Records supplied
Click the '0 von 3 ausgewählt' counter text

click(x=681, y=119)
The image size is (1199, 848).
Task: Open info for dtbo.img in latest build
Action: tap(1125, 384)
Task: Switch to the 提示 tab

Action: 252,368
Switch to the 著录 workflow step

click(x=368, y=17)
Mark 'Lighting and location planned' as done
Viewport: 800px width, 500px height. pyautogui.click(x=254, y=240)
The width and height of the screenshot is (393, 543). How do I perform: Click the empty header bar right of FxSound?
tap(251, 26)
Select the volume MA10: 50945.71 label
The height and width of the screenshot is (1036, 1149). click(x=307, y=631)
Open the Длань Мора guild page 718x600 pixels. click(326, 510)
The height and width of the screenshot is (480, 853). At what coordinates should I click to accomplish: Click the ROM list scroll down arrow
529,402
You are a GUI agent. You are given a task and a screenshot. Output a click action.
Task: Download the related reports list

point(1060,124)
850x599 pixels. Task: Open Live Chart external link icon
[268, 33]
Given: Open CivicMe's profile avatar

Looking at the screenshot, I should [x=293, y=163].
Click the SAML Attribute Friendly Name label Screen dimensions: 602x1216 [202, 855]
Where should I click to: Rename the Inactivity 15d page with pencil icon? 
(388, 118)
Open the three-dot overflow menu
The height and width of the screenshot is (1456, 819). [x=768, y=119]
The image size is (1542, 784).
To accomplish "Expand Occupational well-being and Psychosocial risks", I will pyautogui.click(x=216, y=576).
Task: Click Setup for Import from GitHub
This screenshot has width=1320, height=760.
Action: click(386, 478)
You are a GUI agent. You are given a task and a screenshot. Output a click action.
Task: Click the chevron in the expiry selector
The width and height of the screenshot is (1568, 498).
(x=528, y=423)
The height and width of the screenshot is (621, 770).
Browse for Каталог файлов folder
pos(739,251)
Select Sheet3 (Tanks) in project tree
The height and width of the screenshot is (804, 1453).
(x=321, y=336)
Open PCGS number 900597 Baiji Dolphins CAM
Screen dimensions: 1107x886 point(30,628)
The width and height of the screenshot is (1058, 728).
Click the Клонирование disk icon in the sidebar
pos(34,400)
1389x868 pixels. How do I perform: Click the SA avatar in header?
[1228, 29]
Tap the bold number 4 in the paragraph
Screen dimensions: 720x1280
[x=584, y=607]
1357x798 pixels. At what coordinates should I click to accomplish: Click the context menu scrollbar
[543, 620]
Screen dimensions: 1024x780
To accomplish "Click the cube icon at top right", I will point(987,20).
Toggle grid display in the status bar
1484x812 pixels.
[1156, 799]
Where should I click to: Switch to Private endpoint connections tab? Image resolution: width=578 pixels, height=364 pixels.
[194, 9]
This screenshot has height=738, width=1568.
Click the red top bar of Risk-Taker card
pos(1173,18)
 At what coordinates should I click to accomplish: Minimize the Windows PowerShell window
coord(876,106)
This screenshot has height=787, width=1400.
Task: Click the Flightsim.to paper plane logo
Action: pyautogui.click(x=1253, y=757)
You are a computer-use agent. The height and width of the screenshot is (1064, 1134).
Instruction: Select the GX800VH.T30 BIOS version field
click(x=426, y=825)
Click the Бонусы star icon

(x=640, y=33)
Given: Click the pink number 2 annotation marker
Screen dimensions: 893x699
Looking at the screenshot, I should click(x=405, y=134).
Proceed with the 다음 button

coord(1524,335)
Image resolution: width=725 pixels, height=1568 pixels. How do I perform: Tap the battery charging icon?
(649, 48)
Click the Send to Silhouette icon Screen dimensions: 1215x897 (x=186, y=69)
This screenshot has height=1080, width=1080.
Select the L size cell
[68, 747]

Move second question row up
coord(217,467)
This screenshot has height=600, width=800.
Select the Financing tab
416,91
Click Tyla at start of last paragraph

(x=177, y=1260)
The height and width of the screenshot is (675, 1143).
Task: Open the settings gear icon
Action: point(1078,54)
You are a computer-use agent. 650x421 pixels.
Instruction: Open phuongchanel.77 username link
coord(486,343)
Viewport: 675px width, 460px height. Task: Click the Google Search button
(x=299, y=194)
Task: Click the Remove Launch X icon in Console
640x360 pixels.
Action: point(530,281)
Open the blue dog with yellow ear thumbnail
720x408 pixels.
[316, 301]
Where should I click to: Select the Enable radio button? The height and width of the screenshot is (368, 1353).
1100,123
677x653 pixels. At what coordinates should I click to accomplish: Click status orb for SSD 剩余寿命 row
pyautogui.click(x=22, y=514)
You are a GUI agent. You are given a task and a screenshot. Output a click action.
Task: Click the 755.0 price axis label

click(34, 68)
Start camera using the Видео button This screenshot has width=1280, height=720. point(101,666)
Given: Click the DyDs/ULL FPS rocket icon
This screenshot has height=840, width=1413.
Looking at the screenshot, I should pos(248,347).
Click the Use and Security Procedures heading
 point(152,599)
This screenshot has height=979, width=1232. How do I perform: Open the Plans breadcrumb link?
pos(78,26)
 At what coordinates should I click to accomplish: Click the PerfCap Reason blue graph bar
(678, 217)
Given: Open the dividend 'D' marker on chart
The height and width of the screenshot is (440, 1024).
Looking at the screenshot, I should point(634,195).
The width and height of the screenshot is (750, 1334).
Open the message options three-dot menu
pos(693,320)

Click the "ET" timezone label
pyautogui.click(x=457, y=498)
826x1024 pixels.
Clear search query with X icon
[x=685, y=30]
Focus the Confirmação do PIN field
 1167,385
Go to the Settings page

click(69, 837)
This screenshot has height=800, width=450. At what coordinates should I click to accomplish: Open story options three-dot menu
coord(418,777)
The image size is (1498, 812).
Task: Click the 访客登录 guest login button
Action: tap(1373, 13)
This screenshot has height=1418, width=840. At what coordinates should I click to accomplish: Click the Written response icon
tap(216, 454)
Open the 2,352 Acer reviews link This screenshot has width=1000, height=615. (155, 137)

Assignment
Write out the listing once more, matching it exactly.

The answer
Click the '0 von 3 ausgewählt' counter text

click(x=681, y=119)
The image size is (1199, 848).
Task: Open info for dtbo.img in latest build
Action: tap(1125, 384)
Task: Switch to the 提示 tab

Action: 252,368
Switch to the 著录 workflow step

click(x=368, y=17)
Mark 'Lighting and location planned' as done
Viewport: 800px width, 500px height. pyautogui.click(x=254, y=240)
The width and height of the screenshot is (393, 543). How do I perform: Click the empty header bar right of FxSound?
tap(251, 26)
Select the volume MA10: 50945.71 label
The height and width of the screenshot is (1036, 1149). click(x=307, y=631)
Open the Длань Мора guild page 718x600 pixels. click(326, 510)
The height and width of the screenshot is (480, 853). At what coordinates should I click to accomplish: Click the ROM list scroll down arrow
529,402
You are a GUI agent. You are given a task and a screenshot. Output a click action.
Task: Download the related reports list

point(1060,124)
850x599 pixels. Task: Open Live Chart external link icon
[268, 33]
Given: Open CivicMe's profile avatar

Looking at the screenshot, I should [x=293, y=163].
Click the SAML Attribute Friendly Name label Screen dimensions: 602x1216 [202, 855]
Where should I click to: Rename the Inactivity 15d page with pencil icon? 
(388, 118)
Open the three-dot overflow menu
The height and width of the screenshot is (1456, 819). [x=768, y=119]
The image size is (1542, 784).
To accomplish "Expand Occupational well-being and Psychosocial risks", I will pyautogui.click(x=216, y=576).
Task: Click Setup for Import from GitHub
This screenshot has width=1320, height=760.
Action: click(386, 478)
You are a GUI agent. You are given a task and a screenshot. Output a click action.
Task: Click the chevron in the expiry selector
The width and height of the screenshot is (1568, 498).
(x=528, y=423)
The height and width of the screenshot is (621, 770).
Browse for Каталог файлов folder
pos(739,251)
Select Sheet3 (Tanks) in project tree
The height and width of the screenshot is (804, 1453).
(x=321, y=336)
Open PCGS number 900597 Baiji Dolphins CAM
Screen dimensions: 1107x886 point(30,628)
The width and height of the screenshot is (1058, 728).
Click the Клонирование disk icon in the sidebar
pos(34,400)
1389x868 pixels. How do I perform: Click the SA avatar in header?
[1228, 29]
Tap the bold number 4 in the paragraph
Screen dimensions: 720x1280
[x=584, y=607]
1357x798 pixels. At what coordinates should I click to accomplish: Click the context menu scrollbar
[543, 620]
Screen dimensions: 1024x780
To accomplish "Click the cube icon at top right", I will point(987,20).
Toggle grid display in the status bar
1484x812 pixels.
[1156, 799]
Where should I click to: Switch to Private endpoint connections tab? Image resolution: width=578 pixels, height=364 pixels.
[194, 9]
This screenshot has height=738, width=1568.
Click the red top bar of Risk-Taker card
pos(1173,18)
 At what coordinates should I click to accomplish: Minimize the Windows PowerShell window
coord(876,106)
This screenshot has height=787, width=1400.
Task: Click the Flightsim.to paper plane logo
Action: pyautogui.click(x=1253, y=757)
You are a computer-use agent. The height and width of the screenshot is (1064, 1134).
Instruction: Select the GX800VH.T30 BIOS version field
click(x=426, y=825)
Click the Бонусы star icon

(x=640, y=33)
Given: Click the pink number 2 annotation marker
Screen dimensions: 893x699
Looking at the screenshot, I should click(x=405, y=134).
Proceed with the 다음 button

coord(1524,335)
Image resolution: width=725 pixels, height=1568 pixels. How do I perform: Tap the battery charging icon?
(649, 48)
Click the Send to Silhouette icon Screen dimensions: 1215x897 (x=186, y=69)
This screenshot has height=1080, width=1080.
Select the L size cell
[68, 747]

Move second question row up
coord(217,467)
This screenshot has height=600, width=800.
Select the Financing tab
416,91
Click Tyla at start of last paragraph

(x=177, y=1260)
The height and width of the screenshot is (675, 1143).
Task: Open the settings gear icon
Action: point(1078,54)
You are a computer-use agent. 650x421 pixels.
Instruction: Open phuongchanel.77 username link
coord(486,343)
Viewport: 675px width, 460px height. Task: Click the Google Search button
(x=299, y=194)
Task: Click the Remove Launch X icon in Console
640x360 pixels.
Action: point(530,281)
Open the blue dog with yellow ear thumbnail
720x408 pixels.
[316, 301]
Where should I click to: Select the Enable radio button? The height and width of the screenshot is (368, 1353).
1100,123
677x653 pixels. At what coordinates should I click to accomplish: Click status orb for SSD 剩余寿命 row
pyautogui.click(x=22, y=514)
You are a GUI agent. You are given a task and a screenshot. Output a click action.
Task: Click the 755.0 price axis label

click(34, 68)
Start camera using the Видео button This screenshot has width=1280, height=720. point(101,666)
Given: Click the DyDs/ULL FPS rocket icon
This screenshot has height=840, width=1413.
Looking at the screenshot, I should pos(248,347).
Click the Use and Security Procedures heading
 point(152,599)
This screenshot has height=979, width=1232. How do I perform: Open the Plans breadcrumb link?
pos(78,26)
 At what coordinates should I click to accomplish: Click the PerfCap Reason blue graph bar
(678, 217)
Given: Open the dividend 'D' marker on chart
The height and width of the screenshot is (440, 1024).
Looking at the screenshot, I should point(634,195).
The width and height of the screenshot is (750, 1334).
Open the message options three-dot menu
pos(693,320)

Click the "ET" timezone label
pyautogui.click(x=457, y=498)
826x1024 pixels.
Clear search query with X icon
[x=685, y=30]
Focus the Confirmação do PIN field
 1167,385
Go to the Settings page

click(69, 837)
This screenshot has height=800, width=450. At what coordinates should I click to accomplish: Open story options three-dot menu
coord(418,777)
The image size is (1498, 812).
Task: Click the 访客登录 guest login button
Action: tap(1373, 13)
This screenshot has height=1418, width=840. At what coordinates should I click to accomplish: Click the Written response icon
tap(216, 454)
Open the 2,352 Acer reviews link This screenshot has width=1000, height=615. (155, 137)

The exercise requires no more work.